— Records provided —
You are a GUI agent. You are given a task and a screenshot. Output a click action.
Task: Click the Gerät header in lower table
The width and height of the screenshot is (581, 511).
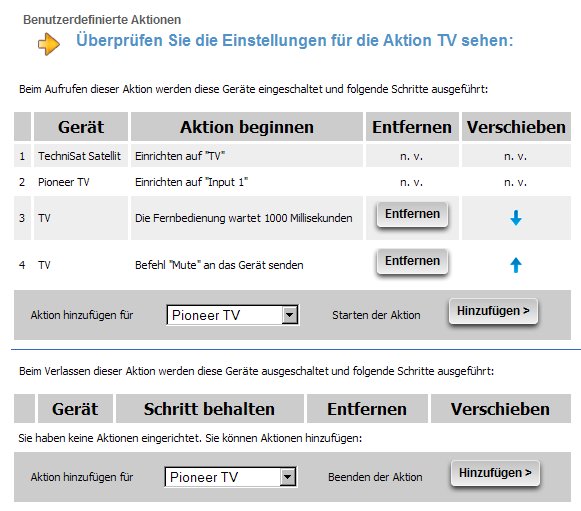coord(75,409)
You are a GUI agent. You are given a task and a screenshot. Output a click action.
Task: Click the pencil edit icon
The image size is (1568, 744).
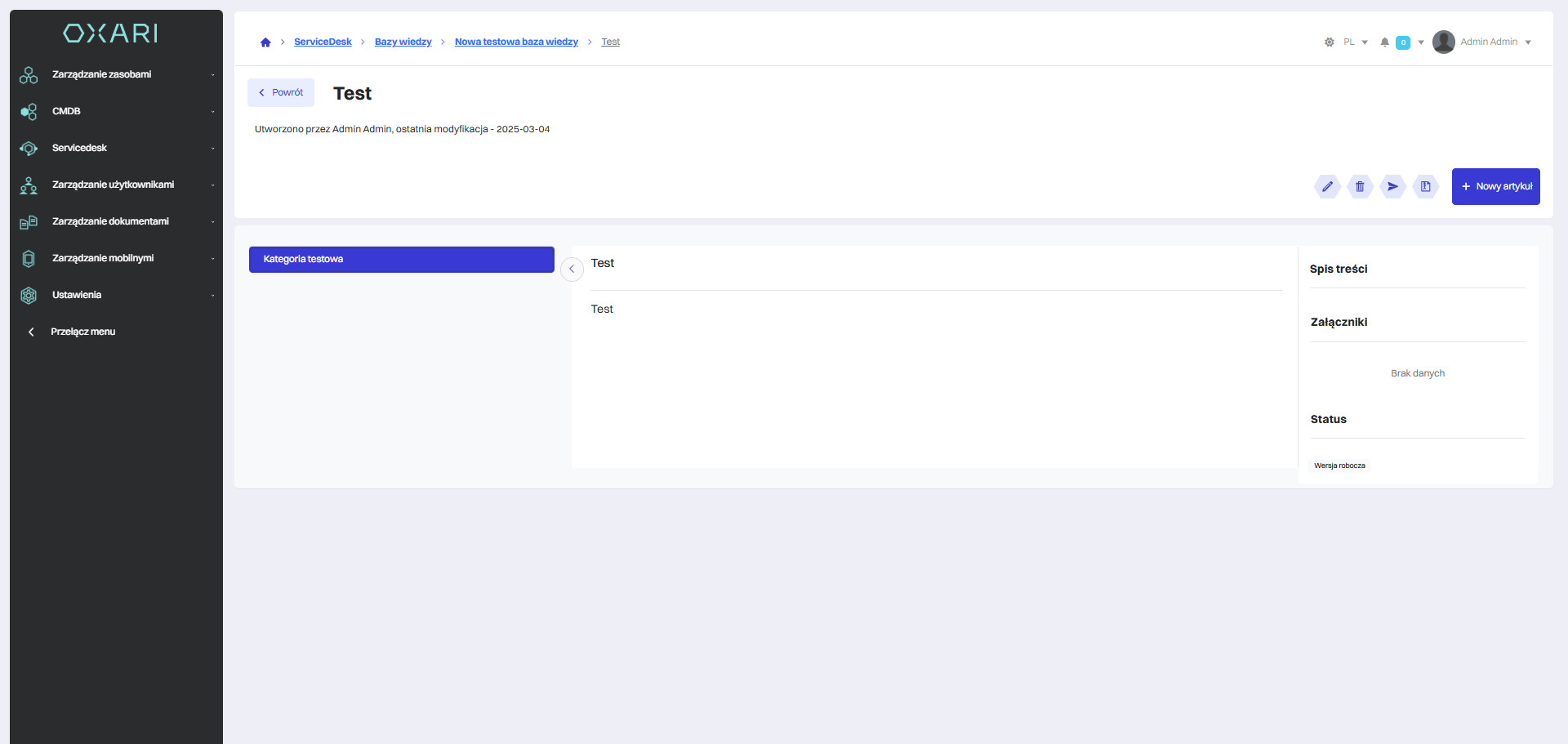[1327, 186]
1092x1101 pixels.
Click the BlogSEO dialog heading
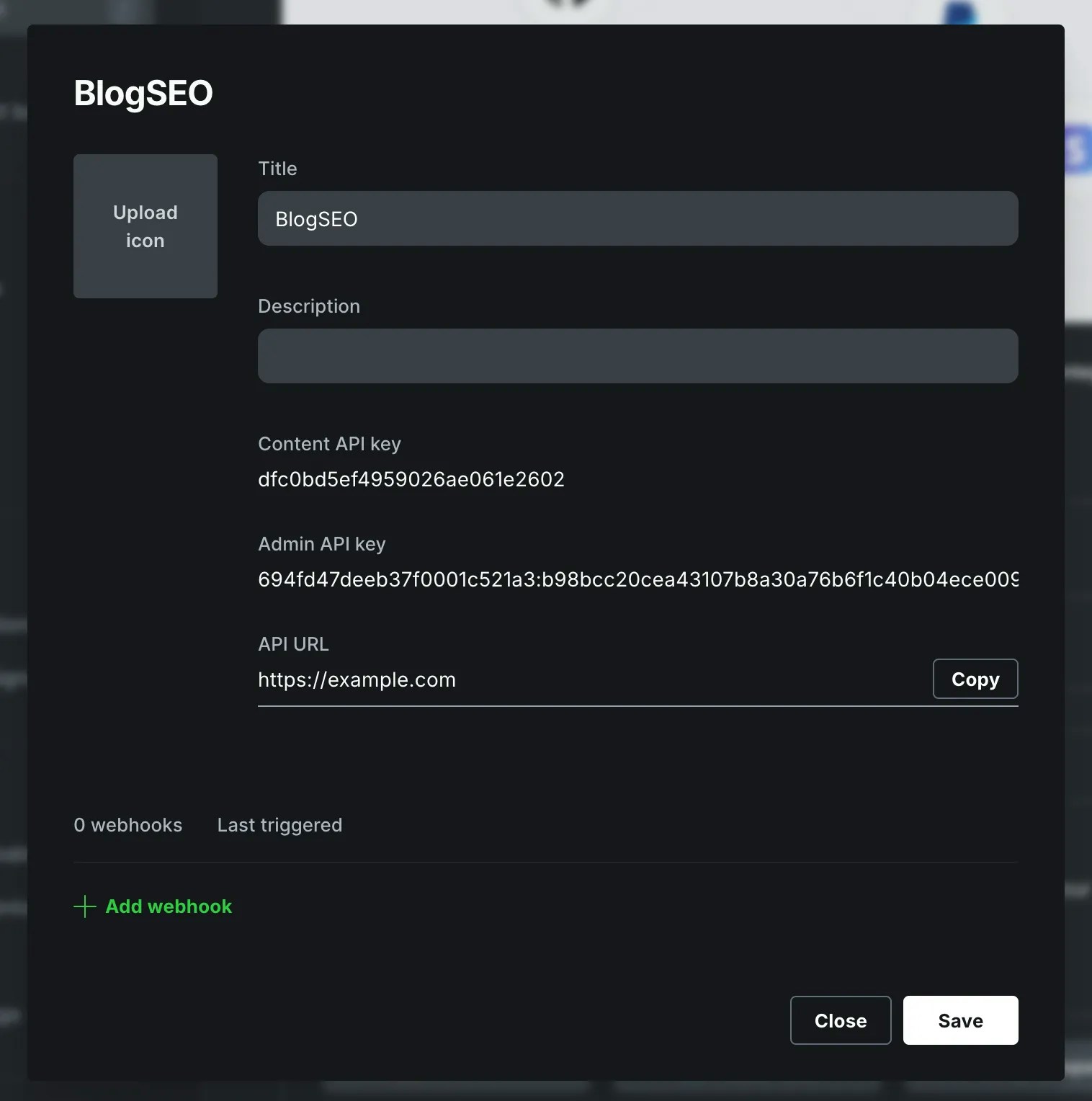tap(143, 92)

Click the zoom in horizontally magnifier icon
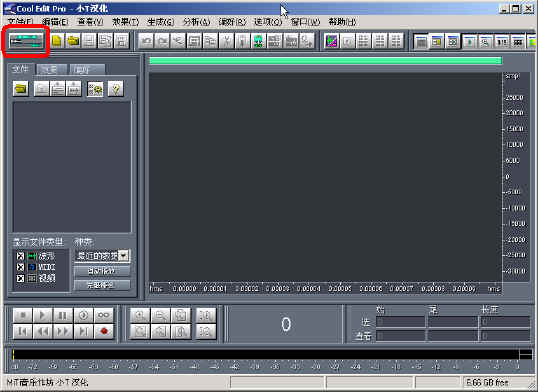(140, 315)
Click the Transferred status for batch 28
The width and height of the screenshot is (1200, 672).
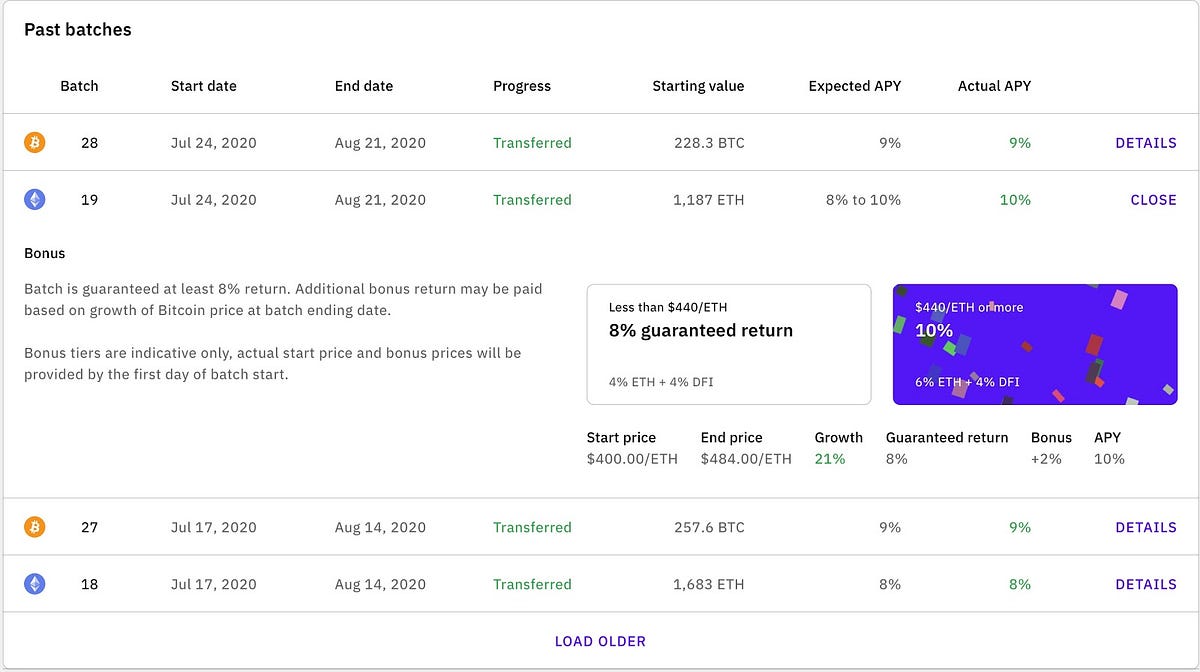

* * *

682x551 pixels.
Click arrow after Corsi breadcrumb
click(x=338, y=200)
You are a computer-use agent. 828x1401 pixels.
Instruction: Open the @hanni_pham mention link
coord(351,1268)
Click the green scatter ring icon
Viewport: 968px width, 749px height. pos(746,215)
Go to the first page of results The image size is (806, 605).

==

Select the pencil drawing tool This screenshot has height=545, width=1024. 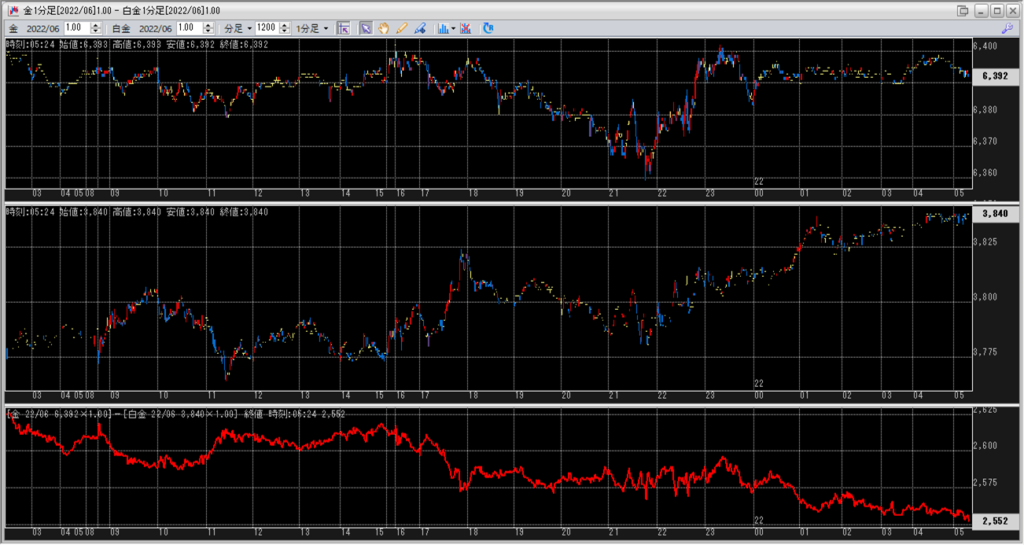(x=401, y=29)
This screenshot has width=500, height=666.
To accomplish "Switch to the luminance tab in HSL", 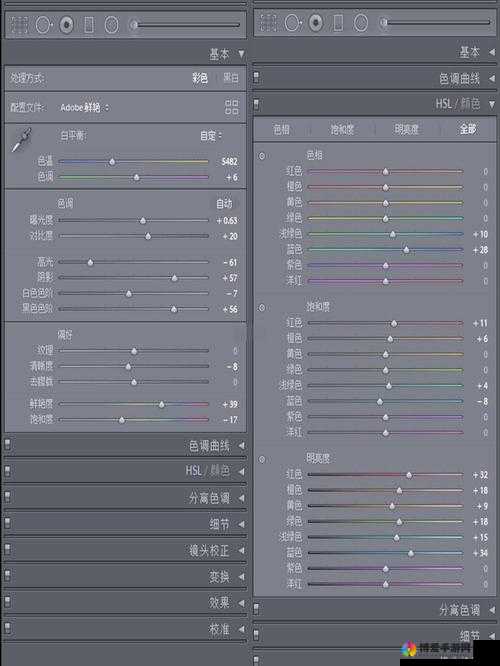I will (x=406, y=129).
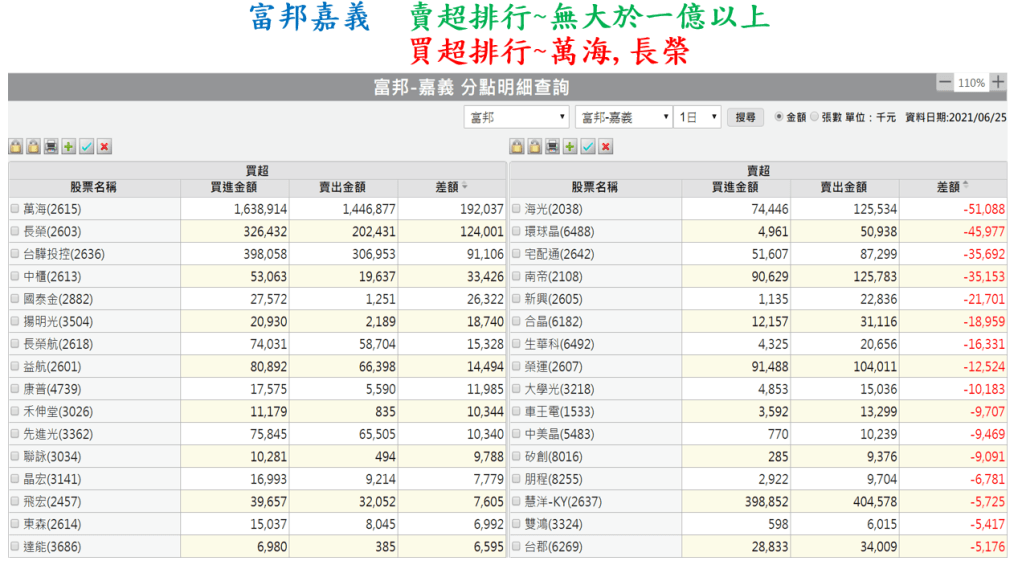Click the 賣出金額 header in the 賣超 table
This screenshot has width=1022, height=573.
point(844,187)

— Task requirements —
Extract from the records above the lines from the one containing "Instruction: Open the" to the one containing "Go to the first", both lines included, exactly as they appear and with nothing else.

— Solved problem —
Instruction: Open the @hanni_pham mention link
coord(351,1268)
Click the green scatter ring icon
Viewport: 968px width, 749px height. pos(746,215)
Go to the first page of results The image size is (806, 605).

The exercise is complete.